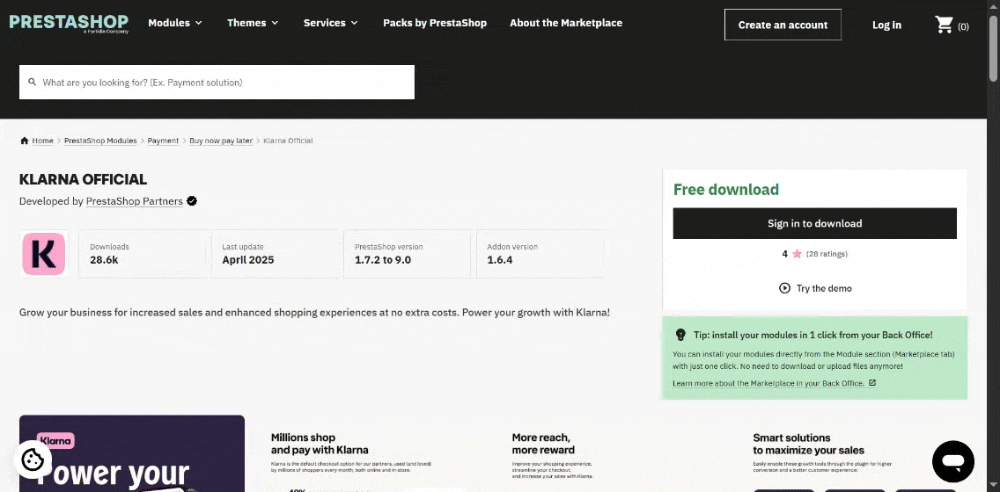Click the search magnifier icon
Screen dimensions: 1000x492
(x=32, y=83)
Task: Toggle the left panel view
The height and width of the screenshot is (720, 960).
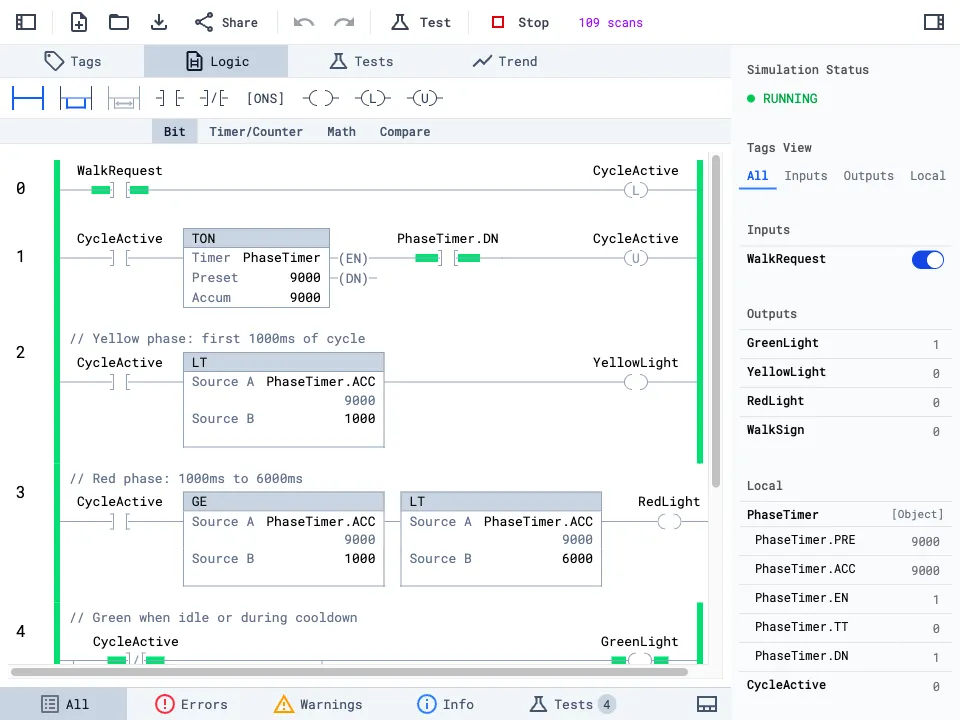Action: pos(25,20)
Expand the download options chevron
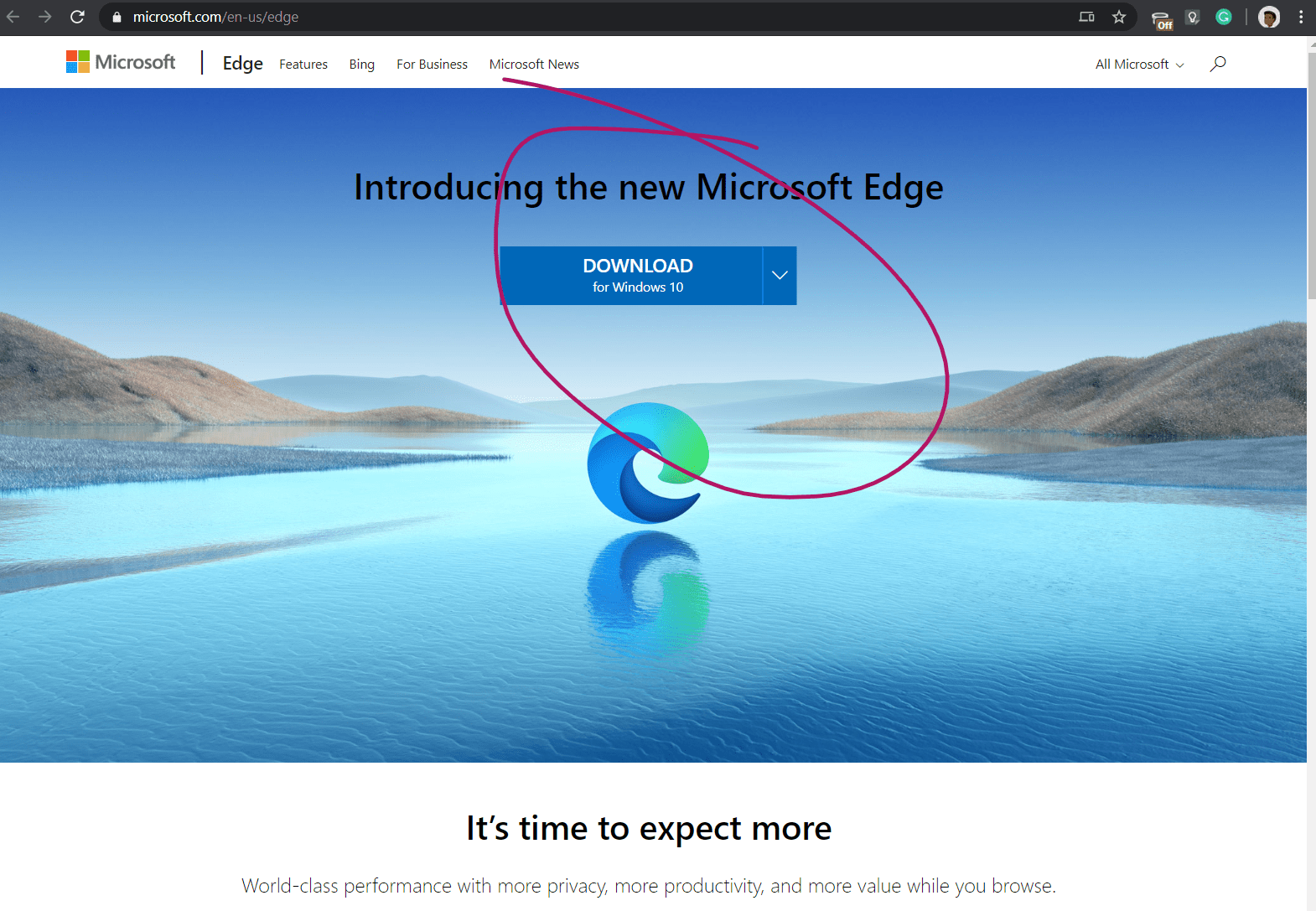The image size is (1316, 911). (780, 276)
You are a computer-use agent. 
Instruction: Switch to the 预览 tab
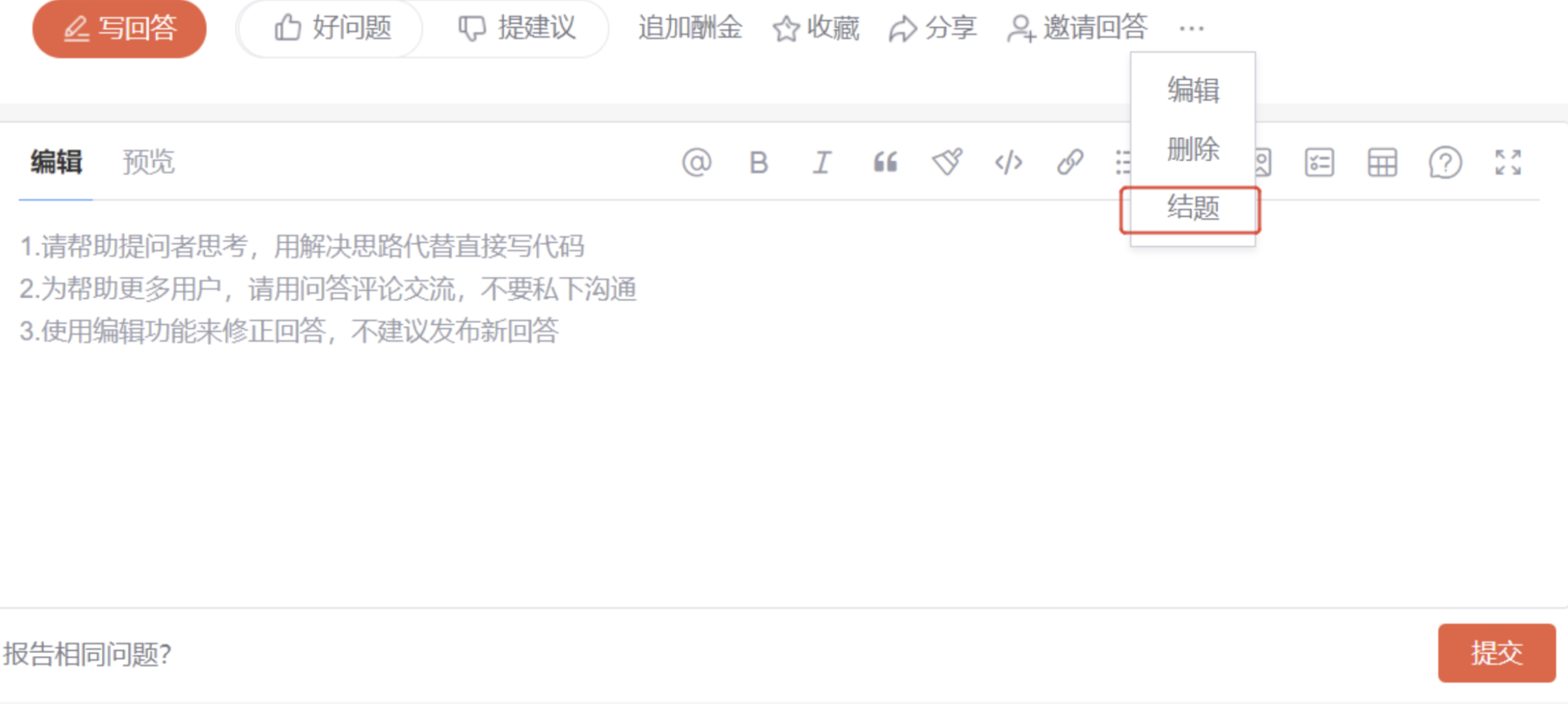pyautogui.click(x=148, y=162)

——————————

**Stated goal:** Could you format the entries above as a JSON list of strings, one string per line, with blank lines skipped and the pictures left out?

**Response for this exercise:**
[
  "Click the search magnifier icon",
  "Screen dimensions: 1000x492",
  "(x=32, y=83)",
  "Task: Toggle the left panel view",
  "The height and width of the screenshot is (720, 960).",
  "Action: pos(25,20)",
  "Expand the download options chevron",
  "The image size is (1316, 911). (780, 276)",
  "You are a computer-use agent. ",
  "Instruction: Switch to the 预览 tab",
  "pyautogui.click(x=148, y=162)"
]